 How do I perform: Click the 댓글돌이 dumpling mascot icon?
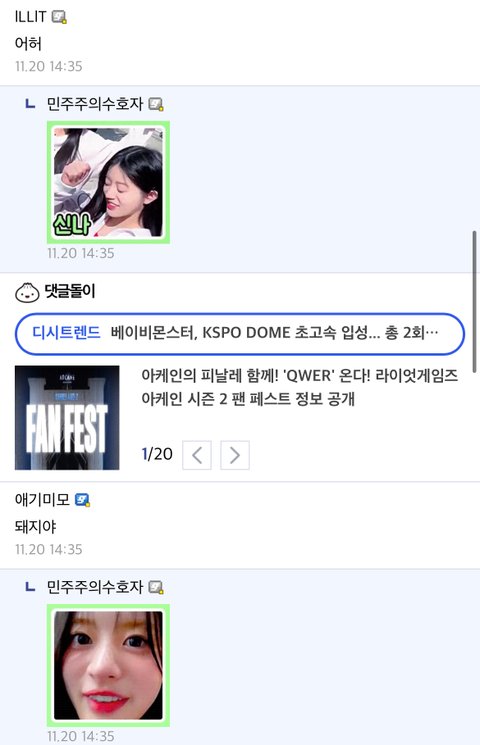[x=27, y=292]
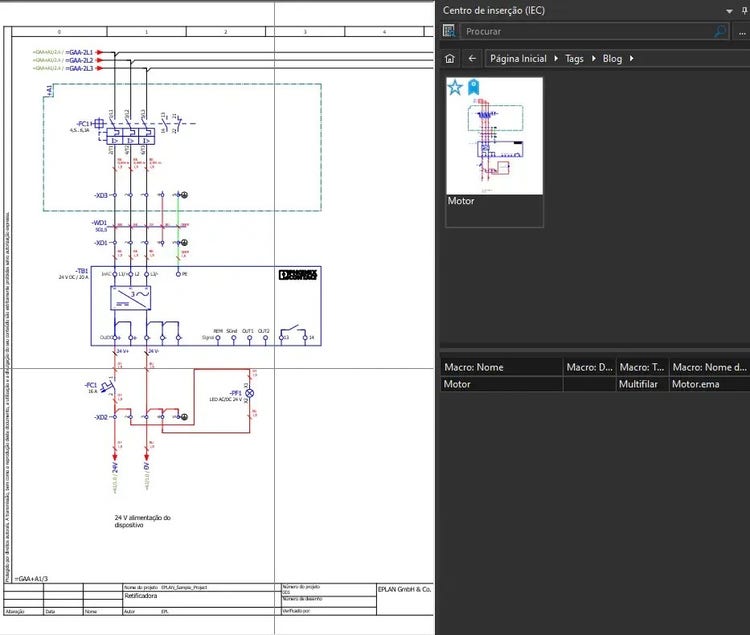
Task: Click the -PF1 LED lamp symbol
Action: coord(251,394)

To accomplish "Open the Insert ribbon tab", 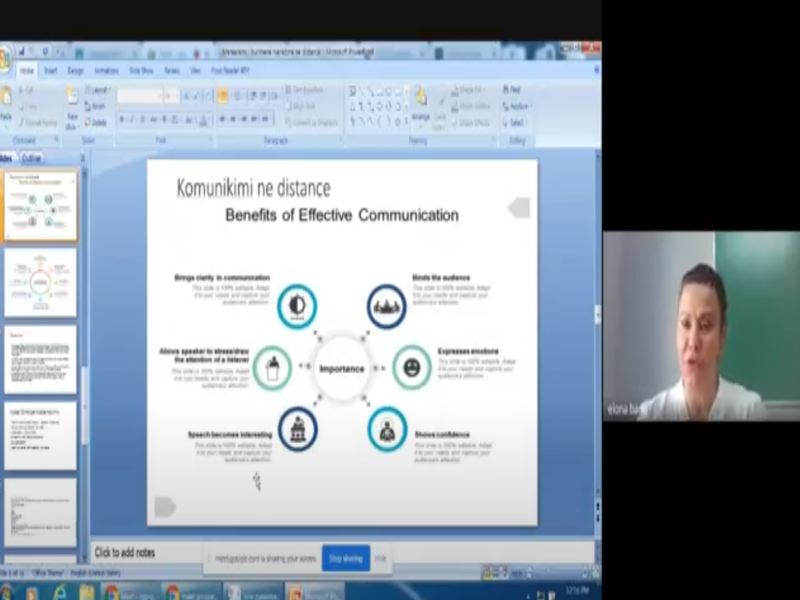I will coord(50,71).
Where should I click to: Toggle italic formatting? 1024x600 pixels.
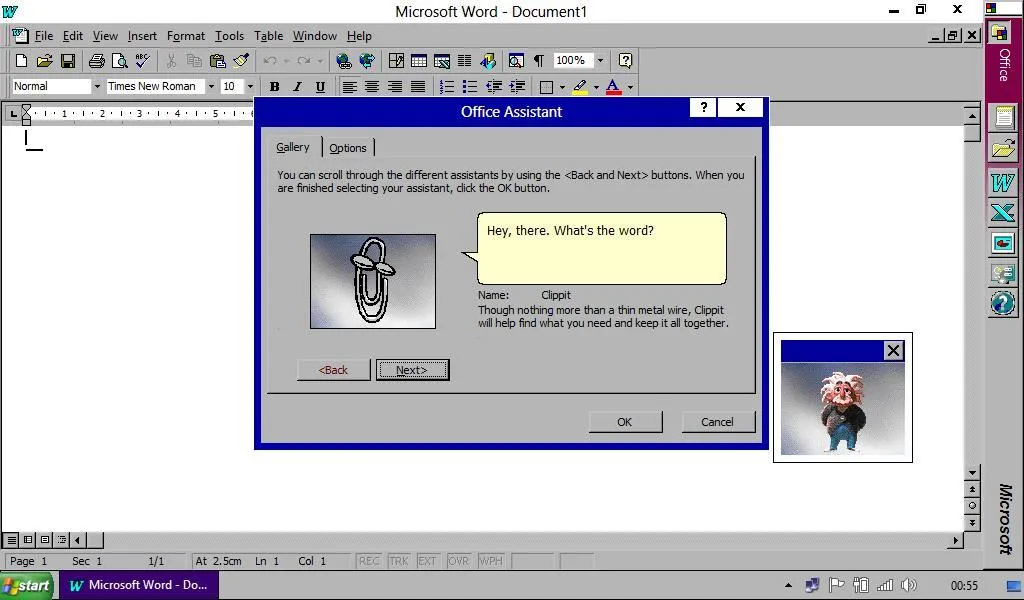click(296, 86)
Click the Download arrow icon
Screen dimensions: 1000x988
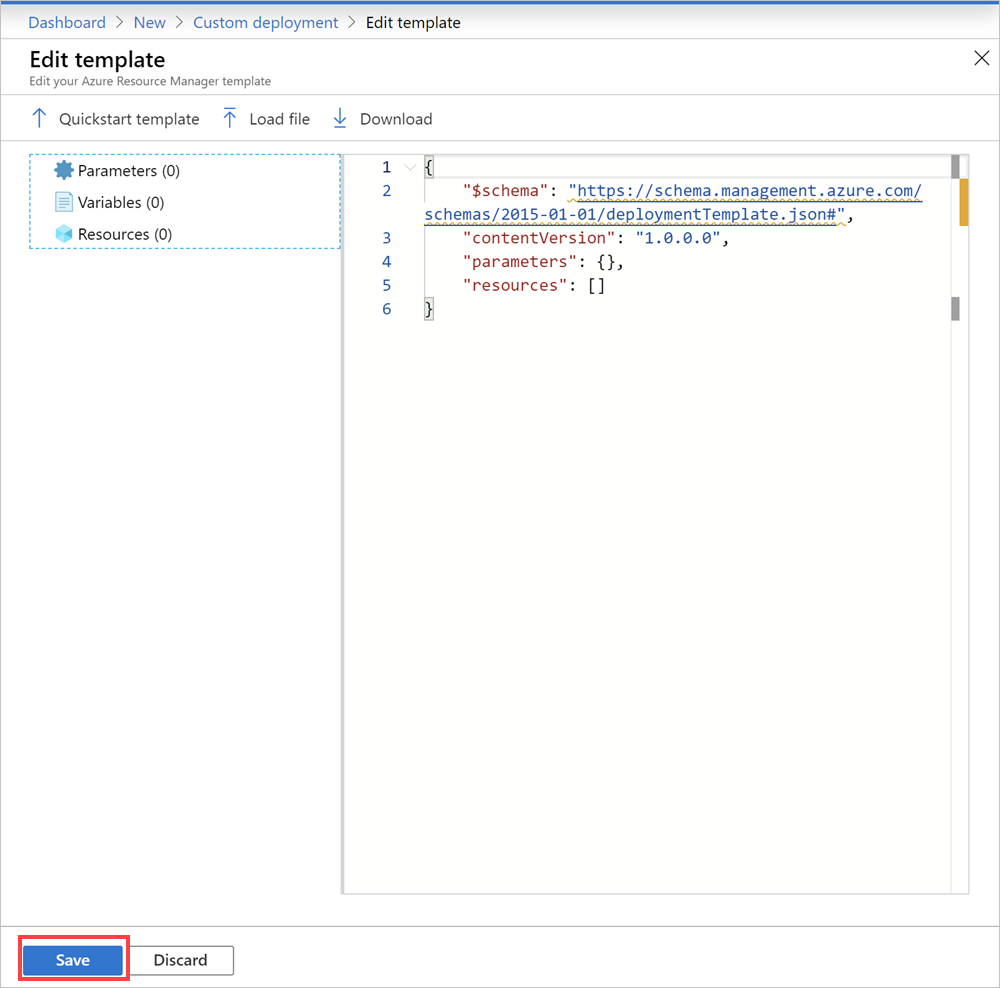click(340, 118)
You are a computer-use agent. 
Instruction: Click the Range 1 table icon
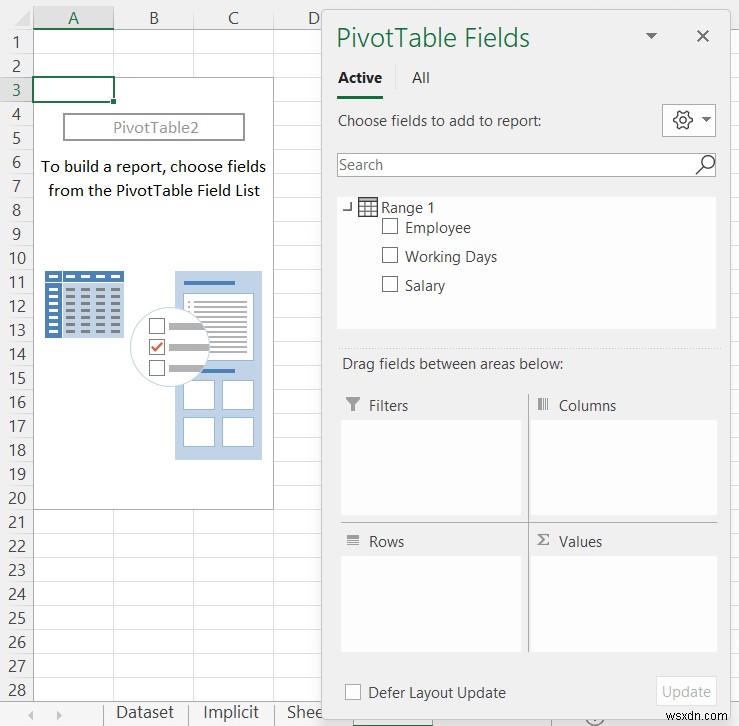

--

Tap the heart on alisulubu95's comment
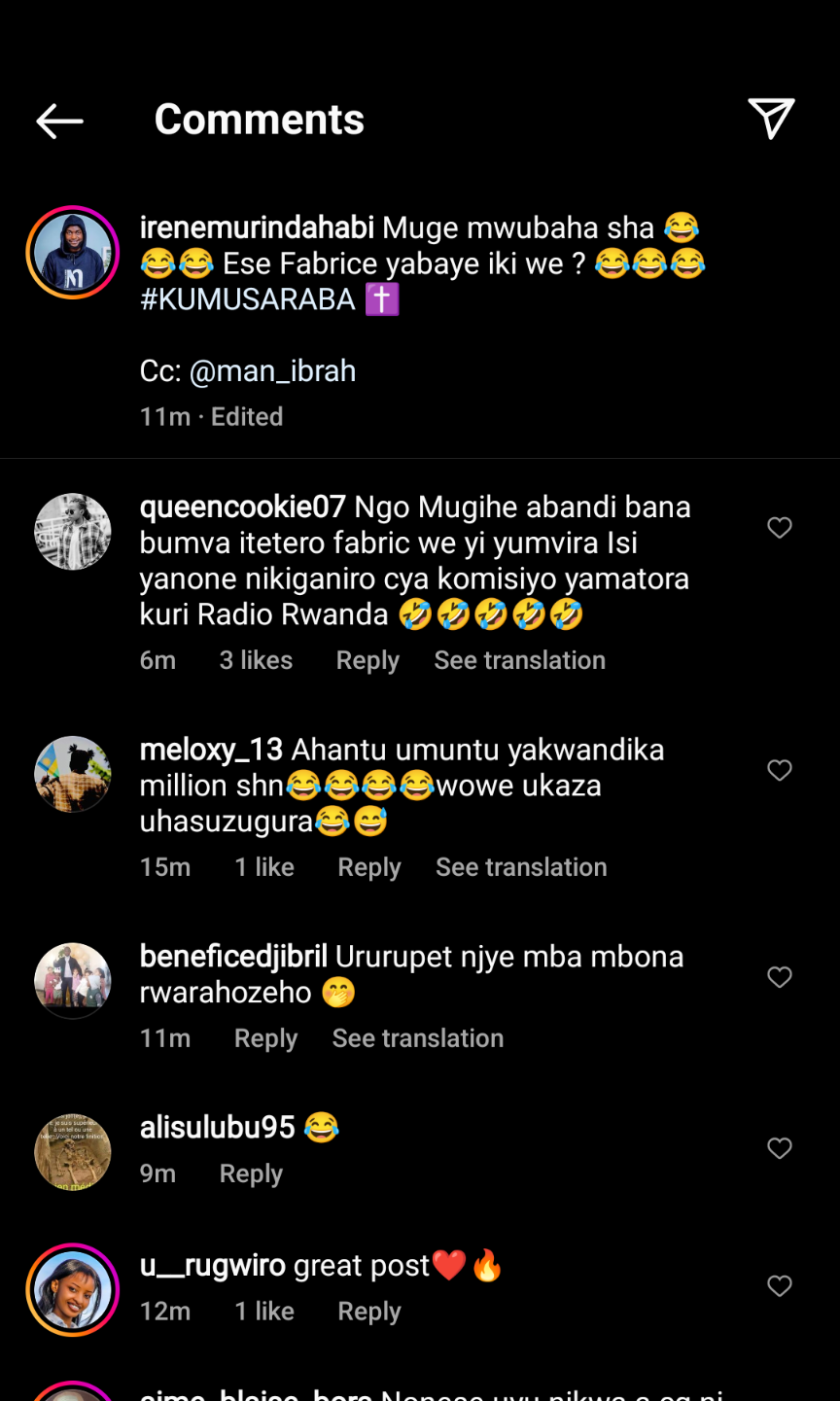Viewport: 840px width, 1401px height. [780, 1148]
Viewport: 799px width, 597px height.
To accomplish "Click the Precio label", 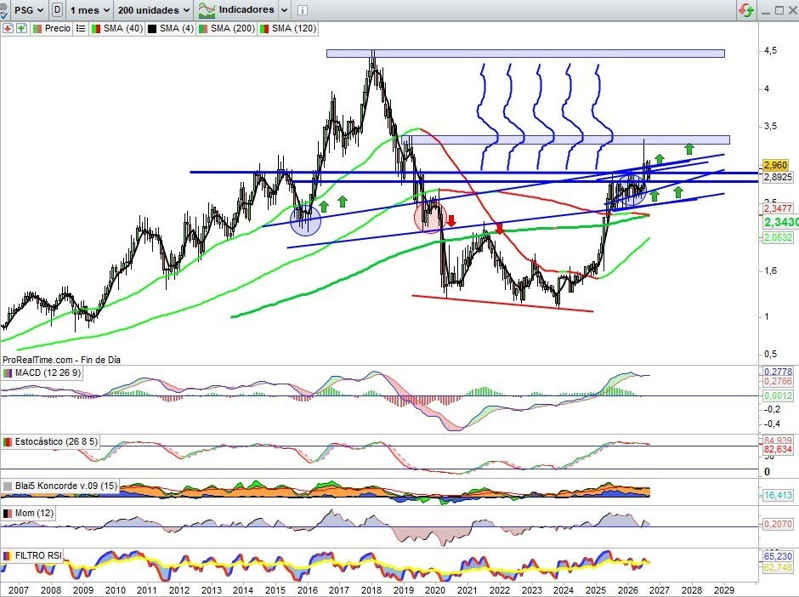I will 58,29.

--

* Work order:
The result should be an exact copy of only the lines above from the one that holds "Click the Download arrow icon" through the one that holds "Instruction: Click the Range 1 table icon", both ends included, without pictures.

* Written solution:
Click the Download arrow icon
Screen dimensions: 1000x988
click(340, 118)
You are a computer-use agent. 
Instruction: Click the Range 1 table icon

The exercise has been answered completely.